Who said radio was dead? Palo Alto-based TuneIn lets listeners stream more than 70,000 radio stations from around the world as well as more than two million on-demand programs such as podcasts and TEDTalks. TuneIn just announced it has 40 million active listeners, up from a reported 30 million just last year, and raised $16 million from investors including Google Ventures and Sequoia Capital.

Listeners can search for a song, artist, or show to find a station to listen to from anywhere in the world for free. The app lets listeners browse by location or genre. Listeners can bookmark songs and radio stations. The app also has voice search for when you're driving, and a recommendation engine that lets you "shake for related." With a 99-cent subscription, TuneIn users can also pause, rewind, and record unlimited radio. The app is available on all major smartphones and tablets, smart TVs, on the web, and even in some car dashboards.

The company has had great success partnering with radio broadcasters including ESPN Radio, CBS Radio, and Fox News Radio. A search for stations around New York pulled up a list of more than 100 stations including the local NPR affiliate, Hot 97, Rutgers Radio, and several police and fire departments. "Wow wow wow great app love it to bits," reads the most recent review in Play, the Android app store.

TuneIn was founded in 2002 as RadioTime, an online directory of radio stations. Ben Alexander, an independent iPhone app developer, used the RadioTime directory to create the first version of TuneIn. The app sold for $1.99 and became a best-seller. In 2010, RadioTime acquired TuneIn and pivoted to building streaming radio apps.

Broadcasters seem eager to partner with TuneIn. Why should their audience be limited by something as outdated as a radio signal?

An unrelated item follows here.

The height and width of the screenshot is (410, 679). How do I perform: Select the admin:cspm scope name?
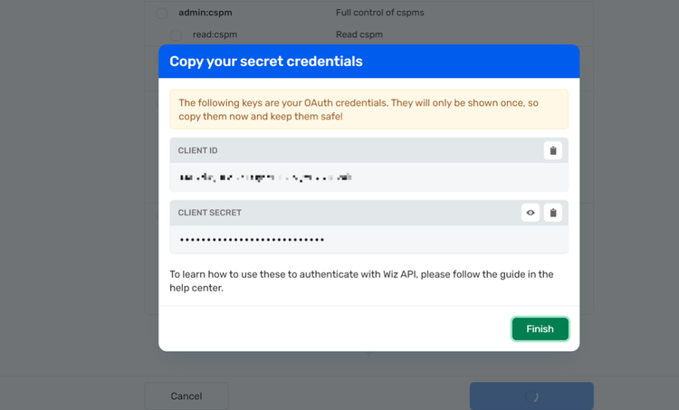click(x=207, y=13)
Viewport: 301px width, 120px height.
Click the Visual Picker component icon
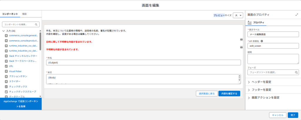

The company has 70 employees and is expected to use the money for a massive marketing effort, as it's still relatively unknown compared to blockbuster streaming music apps Pandora and Spotify. By streaming existing programs, it doesn't face the legal hurdles or music royalty issues other services have had. Broadcasters seem eager to partner with TuneIn; why should their audience be limited by something as outdated as a radio signal?

TuneIn faces competition from a similar app, IHeartRadio, built by radio behemoth Clear Channel. Clear Channel owns 850 American radio stations and 140 more in Australia and New Zealand. Clear Channel says 98 percent of its listeners are still tuning in via radios rather than the internet. Meanwhile, some stations across the country are seeing their online audiences increase to more than 20 percent of total listeners.

For a while, it seemed that satellite radio and music streaming services threatened to make radio obsolete. But as TuneIn and apps like it get bundled into phones and cars, an old medium is getting a new life.

"Over the course of the past 15 years, people have prematurely predicted the doom of radio," TuneIn CEO John Donham told The Verge. "So yeah, I think we are bringing radio back and it's becoming cool again, but I also think it never went away. Tape players, CD players, satellite — none of these replaced radio."